--- Exercises ---
1. According to the passage on SARS and bats, how many people did SARS kill when it broke out among humans in 2002?
2. Edit the section of the passage on SARS and bats between "New research suggests" and "to human cells.", inclusive, replacing "southern China" with "south China".
:: Text block ::
When it broke out among humans in 2002, severe acute respiratory syndrome (SARS) killed 750 people, sickened around 8,000, and drained at least $40 billion from the global economy. Since 2004, no SARS cases have been reported.
New research suggests that’s probably more due to luck than to vigilance. A colony of bats in southern China carry at least seven SARS-like viruses—and at least one of these viruses can infect people directly, according to the study. This is the most compelling evidence yet that SARS may have come directly from bats.
This is scary because it means people can pick up these SARS-like viruses—they’re technically coronaviruses, which mainly infect the upper respiratory and gastrointestinal tracts—from any sort of contact with bats. That discovery knocks a step out of the “spillover” process, referring to how a virus leaps from animal to human cells.
While we’ve known for a while that bats were probably the SARS host, we didn’t know they gave the virus to humans directly. Past research suggested that people picked up SARS from mongoose-like creatures called civets, a southern Chinese delicacy, when they caught, slaughtered or served them.
:::
:: Available data ::
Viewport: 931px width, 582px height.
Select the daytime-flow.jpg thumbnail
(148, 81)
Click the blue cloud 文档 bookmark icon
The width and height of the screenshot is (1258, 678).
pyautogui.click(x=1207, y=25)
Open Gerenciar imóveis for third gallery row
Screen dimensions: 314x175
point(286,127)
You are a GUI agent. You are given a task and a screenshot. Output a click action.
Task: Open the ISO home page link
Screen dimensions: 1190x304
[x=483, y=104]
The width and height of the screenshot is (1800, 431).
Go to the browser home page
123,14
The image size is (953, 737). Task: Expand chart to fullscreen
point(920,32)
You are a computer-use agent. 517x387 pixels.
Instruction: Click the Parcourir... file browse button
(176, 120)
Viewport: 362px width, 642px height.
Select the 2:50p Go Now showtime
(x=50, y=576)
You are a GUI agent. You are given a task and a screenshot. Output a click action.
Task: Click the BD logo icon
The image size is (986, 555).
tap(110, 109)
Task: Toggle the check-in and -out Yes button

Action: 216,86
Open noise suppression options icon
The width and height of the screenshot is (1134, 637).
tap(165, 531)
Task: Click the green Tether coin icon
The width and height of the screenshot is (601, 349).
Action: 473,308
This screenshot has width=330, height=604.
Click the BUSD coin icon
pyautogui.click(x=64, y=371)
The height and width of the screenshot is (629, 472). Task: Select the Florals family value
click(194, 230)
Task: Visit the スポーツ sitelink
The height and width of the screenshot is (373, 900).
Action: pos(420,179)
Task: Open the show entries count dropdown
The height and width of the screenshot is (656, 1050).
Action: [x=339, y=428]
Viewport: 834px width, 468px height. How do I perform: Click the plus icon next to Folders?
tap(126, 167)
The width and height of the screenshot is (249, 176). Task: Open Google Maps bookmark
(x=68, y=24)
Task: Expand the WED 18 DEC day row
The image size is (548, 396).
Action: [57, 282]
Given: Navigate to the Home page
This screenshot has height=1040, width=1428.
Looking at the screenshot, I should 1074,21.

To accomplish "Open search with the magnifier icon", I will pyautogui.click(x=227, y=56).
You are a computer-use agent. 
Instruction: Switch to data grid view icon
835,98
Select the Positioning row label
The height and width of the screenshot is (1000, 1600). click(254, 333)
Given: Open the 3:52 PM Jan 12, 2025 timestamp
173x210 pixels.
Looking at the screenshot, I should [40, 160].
:::
--- Results for each task ---
1. 750 people

2.
New research suggests that’s probably more due to luck than to vigilance. A colony of bats in south China carry at least seven SARS-like viruses—and at least one of these viruses can infect people directly, according to the study. This is the most compelling evidence yet that SARS may have come directly from bats.
This is scary because it means people can pick up these SARS-like viruses—they’re technically coronaviruses, which mainly infect the upper respiratory and gastrointestinal tracts—from any sort of contact with bats. That discovery knocks a step out of the “spillover” process, referring to how a virus leaps from animal to human cells.